- [WORK REQUEST]:
From the data below, return all lines holding the string "button".

Start of Block

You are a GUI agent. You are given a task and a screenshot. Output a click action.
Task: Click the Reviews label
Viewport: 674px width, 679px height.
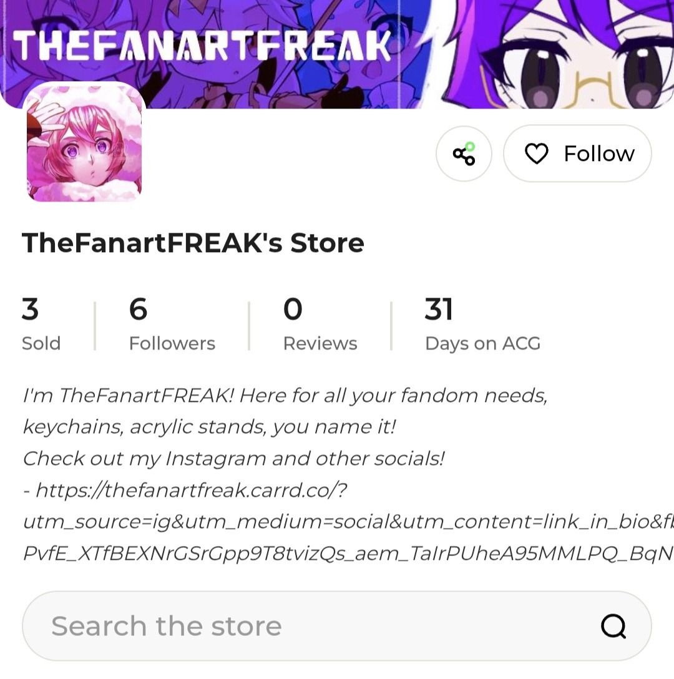pyautogui.click(x=320, y=343)
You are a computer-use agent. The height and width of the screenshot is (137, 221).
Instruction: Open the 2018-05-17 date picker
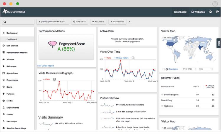coord(78,22)
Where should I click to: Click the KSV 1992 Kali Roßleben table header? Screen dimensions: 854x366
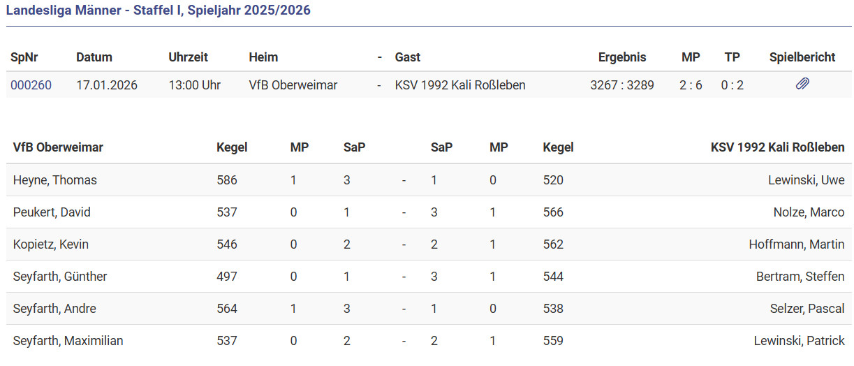pos(777,147)
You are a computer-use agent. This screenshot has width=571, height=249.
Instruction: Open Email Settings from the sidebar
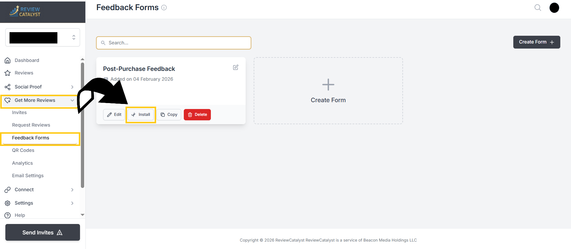[28, 175]
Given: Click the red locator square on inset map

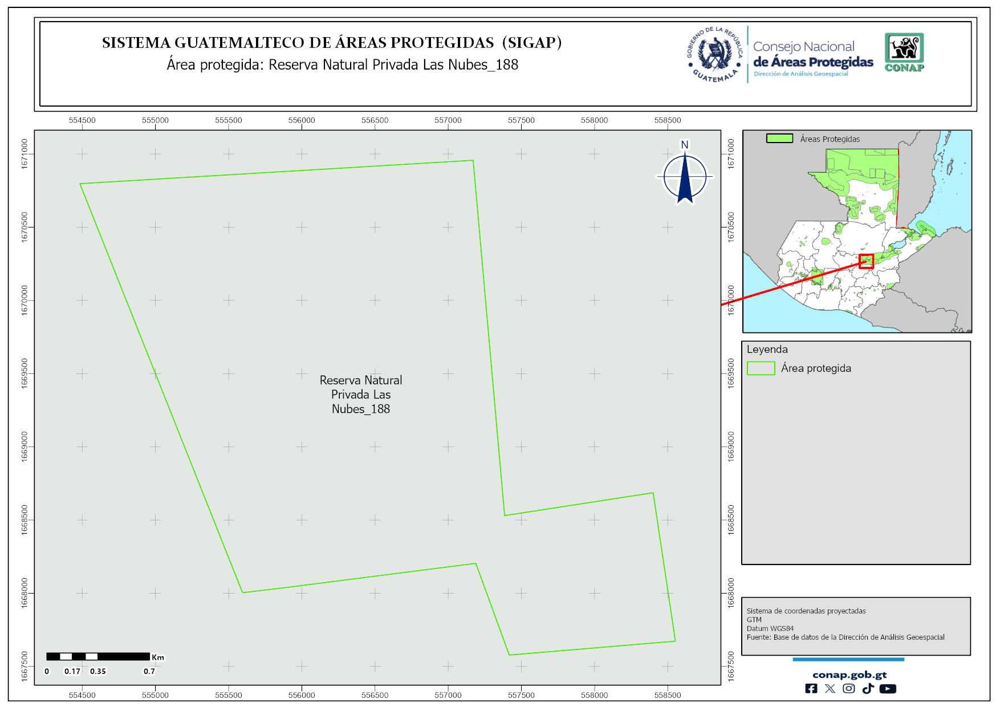Looking at the screenshot, I should click(x=866, y=261).
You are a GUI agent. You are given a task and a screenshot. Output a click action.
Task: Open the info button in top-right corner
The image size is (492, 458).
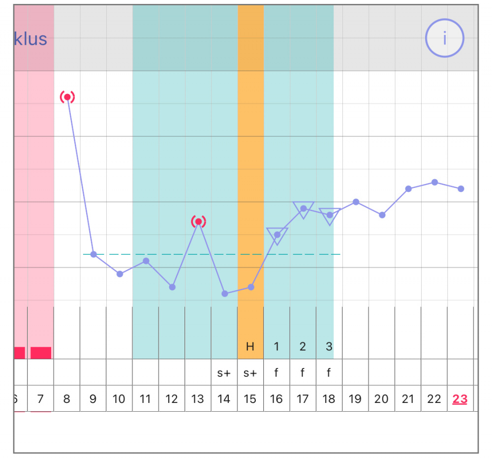click(445, 38)
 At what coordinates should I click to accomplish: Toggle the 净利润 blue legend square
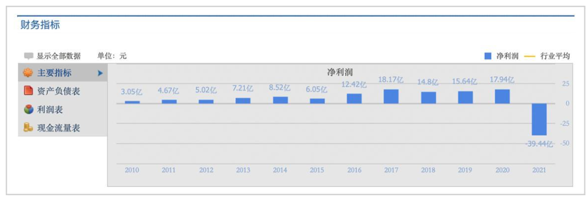pos(488,56)
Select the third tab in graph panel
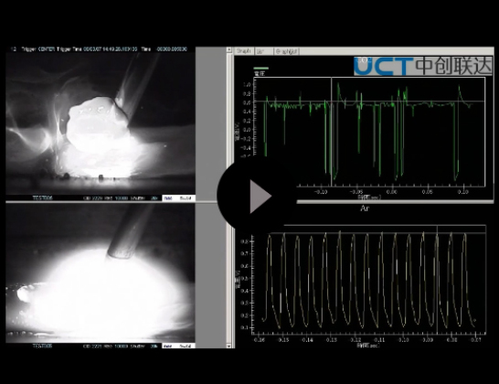This screenshot has width=499, height=384. point(286,51)
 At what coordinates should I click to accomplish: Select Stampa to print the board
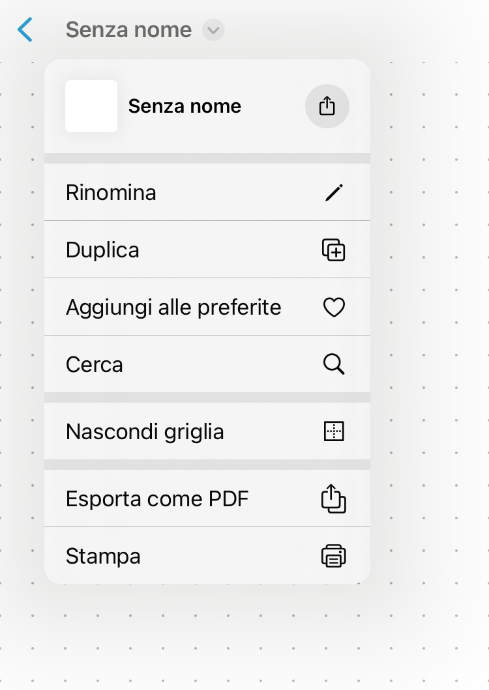[x=103, y=556]
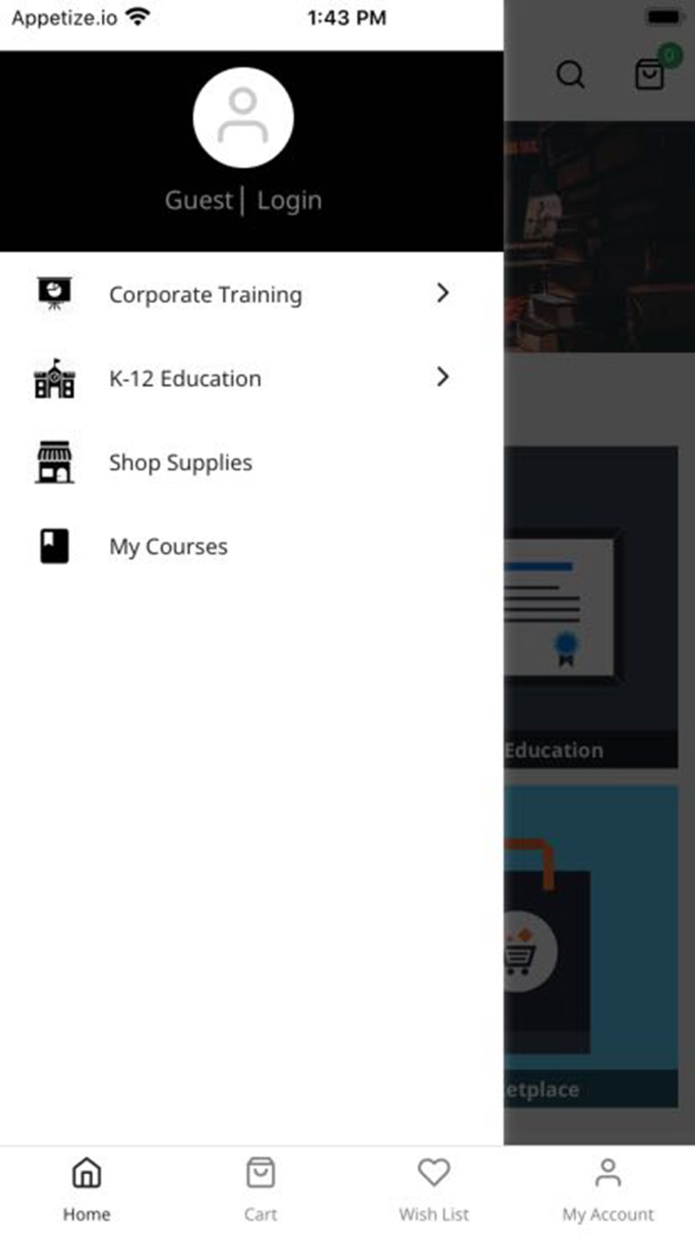Tap the Guest label

[199, 200]
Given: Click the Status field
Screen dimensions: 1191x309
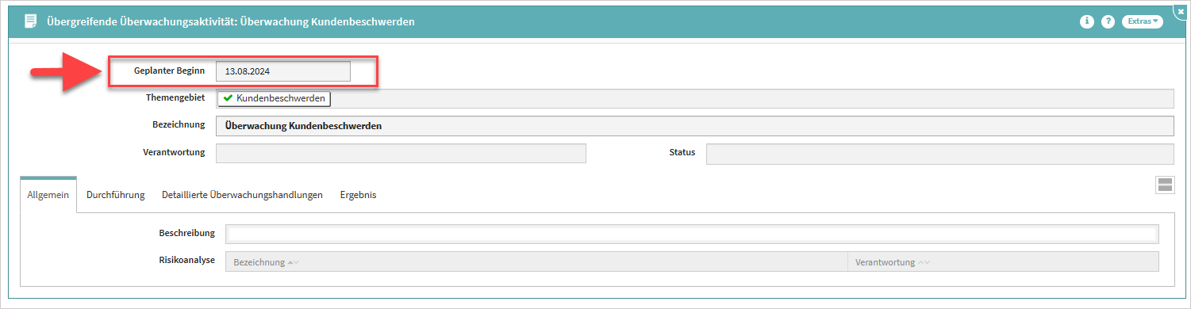Looking at the screenshot, I should coord(939,153).
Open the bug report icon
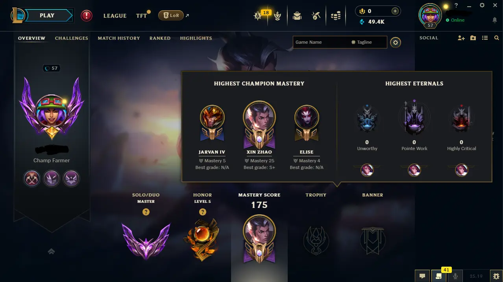Viewport: 503px width, 282px height. (x=496, y=276)
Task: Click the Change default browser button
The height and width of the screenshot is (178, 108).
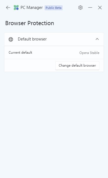Action: pos(77,66)
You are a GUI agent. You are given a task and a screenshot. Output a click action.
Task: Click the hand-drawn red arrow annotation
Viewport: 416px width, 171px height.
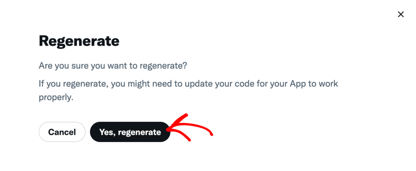(190, 128)
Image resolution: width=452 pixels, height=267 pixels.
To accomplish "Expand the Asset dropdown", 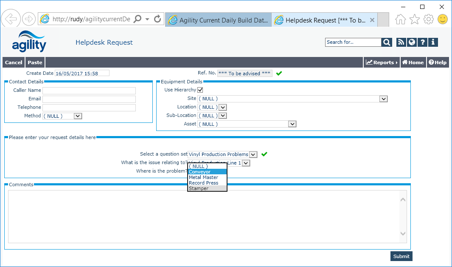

End of Block

- [YOUR RESPONSE]:
Task: Open the info button in top-right corner
Task: Click the Change default browser button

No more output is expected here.